Wasted talent
Michael Tanner
Orphée Linbury Studio, Royal Opera House Acollaboration between Jean Cocteau and Philip Glass, even though it necessarily had to be posthumous, sounds like a bad idea, and so it proved to be in an admirable production by the Royal Opera of Orphée at the Linbury Studio. This twoact opera played continuously for 100 minutes, so there was no escape. I think it is the only work of Glass’s that I have sat the whole way through, and I don’t intend to repeat the experience. During Glass’s operatic heyday — I take it that has now passed — I went to a couple of his operas at the Coliseum, but left relatively early on in each of them, convinced that there would be only more of the same.
It seemed to me to begin with that Orphée was surprisingly charming, if at the same time irritatingly fey. The director Francisco Negrin staged it very simply, with the performing space a coffin-shaped area in the centre of the theatre, the audience sitting on either side of it; and with room underneath it, too, for the most subterranean passages. The 13-part orchestra and conductor were perched high up, there was a synthesiser, and microphones were used tactfully so that the singers could roam at will and still be heard clearly. That resulted in a mildly blurred effect, which may have been kind to some of the French accents. But the notes sung sounded more exact than the words.
There was every evidence of careful preparation, and the cast, largely of Young Vilar artists (as was the conductor Rory Macdonald, though his assignment was much less ambitious than it would be in almost any non-Glass opera one can think of), was of an exceptionally high standard, with no weak link and at least four singers of remarkable maturity. There was sustained applause at the close, but my feeling was that it was much more for the efforts of the performers than for the work. If I hadn’t been so rigid with boredom, I might have hung around and asked some other members of the audience if they had enjoyed it, but I was feeling desperate. Though I fairly often find myself in a minority at the opera, I can’t believe that anyone could enjoy this; but that is how I have always felt about Glass.

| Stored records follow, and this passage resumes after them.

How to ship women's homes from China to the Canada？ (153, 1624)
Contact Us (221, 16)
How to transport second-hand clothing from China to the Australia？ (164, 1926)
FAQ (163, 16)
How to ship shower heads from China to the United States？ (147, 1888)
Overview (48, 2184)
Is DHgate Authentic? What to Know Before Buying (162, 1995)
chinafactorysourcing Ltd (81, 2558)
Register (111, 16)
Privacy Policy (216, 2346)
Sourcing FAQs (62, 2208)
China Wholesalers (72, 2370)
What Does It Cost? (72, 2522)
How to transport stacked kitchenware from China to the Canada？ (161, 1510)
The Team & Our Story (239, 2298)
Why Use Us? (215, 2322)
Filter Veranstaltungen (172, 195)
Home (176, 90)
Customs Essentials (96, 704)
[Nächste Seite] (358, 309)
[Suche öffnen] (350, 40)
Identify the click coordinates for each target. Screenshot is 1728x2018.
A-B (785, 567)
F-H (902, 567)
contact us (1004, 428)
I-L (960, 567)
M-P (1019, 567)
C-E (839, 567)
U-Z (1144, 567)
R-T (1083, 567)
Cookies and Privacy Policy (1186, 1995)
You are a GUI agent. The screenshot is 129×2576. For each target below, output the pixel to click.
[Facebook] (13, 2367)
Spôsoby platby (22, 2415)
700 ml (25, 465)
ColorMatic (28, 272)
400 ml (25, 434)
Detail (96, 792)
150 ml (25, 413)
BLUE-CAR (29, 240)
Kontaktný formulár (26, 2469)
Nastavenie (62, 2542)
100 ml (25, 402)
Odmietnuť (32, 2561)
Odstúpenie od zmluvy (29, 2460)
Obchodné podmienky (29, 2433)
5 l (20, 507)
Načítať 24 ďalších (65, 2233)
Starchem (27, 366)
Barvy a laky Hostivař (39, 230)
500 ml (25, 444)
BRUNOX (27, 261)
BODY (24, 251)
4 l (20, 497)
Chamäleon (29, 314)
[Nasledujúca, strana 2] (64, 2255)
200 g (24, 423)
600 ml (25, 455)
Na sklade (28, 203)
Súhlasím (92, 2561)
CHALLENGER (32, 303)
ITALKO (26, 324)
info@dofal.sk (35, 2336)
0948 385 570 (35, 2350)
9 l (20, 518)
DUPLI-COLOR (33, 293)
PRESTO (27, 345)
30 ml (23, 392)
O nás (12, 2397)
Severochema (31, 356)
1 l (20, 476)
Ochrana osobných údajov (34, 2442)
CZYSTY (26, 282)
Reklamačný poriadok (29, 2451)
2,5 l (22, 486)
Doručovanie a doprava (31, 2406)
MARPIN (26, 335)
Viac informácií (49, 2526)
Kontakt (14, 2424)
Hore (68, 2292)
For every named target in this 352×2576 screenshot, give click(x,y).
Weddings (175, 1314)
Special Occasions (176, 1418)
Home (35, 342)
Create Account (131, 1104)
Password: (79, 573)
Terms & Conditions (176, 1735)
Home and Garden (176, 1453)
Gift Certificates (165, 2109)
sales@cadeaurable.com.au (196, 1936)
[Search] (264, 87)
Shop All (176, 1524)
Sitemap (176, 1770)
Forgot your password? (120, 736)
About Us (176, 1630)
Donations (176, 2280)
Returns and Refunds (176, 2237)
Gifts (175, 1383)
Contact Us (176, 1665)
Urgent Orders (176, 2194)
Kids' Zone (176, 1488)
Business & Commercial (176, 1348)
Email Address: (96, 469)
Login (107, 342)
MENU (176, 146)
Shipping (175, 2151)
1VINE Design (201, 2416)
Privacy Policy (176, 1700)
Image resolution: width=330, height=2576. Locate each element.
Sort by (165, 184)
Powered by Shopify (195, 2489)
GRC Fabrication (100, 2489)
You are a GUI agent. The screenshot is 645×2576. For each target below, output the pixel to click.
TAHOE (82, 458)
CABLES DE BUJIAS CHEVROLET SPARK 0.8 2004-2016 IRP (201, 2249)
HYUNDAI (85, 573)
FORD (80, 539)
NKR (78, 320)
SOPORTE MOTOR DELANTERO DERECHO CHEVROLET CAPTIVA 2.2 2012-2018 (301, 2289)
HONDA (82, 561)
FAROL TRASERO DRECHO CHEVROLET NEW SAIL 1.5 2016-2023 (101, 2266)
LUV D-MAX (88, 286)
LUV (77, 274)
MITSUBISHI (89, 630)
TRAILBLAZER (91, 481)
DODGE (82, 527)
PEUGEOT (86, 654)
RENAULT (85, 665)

It does however seem to me that this (and perhaps the remaining two of the Cocteau–Glass trilogy) is a special case, for the text, adapted by the composer from Cocteau’s pretentious film, covers a wide spectrum of styles, moods, levels of seriousness or more often lack of it, while the musical accompaniment seems to be an agent of levelling, though every now and then there would be an arabesque on the part of a wind instrument, for which I felt pathetically grateful. Essentially, the orchestra carries on its own tireless patter while the singer-actors range moderately widely in their mode of expression, the only striking feature being the sustainedly deadpan approach to some very camp stuff. That is the Cocteau legacy, described in the programme as ‘irreverent,’ but actually seeming affected and, as always with him, pretentious.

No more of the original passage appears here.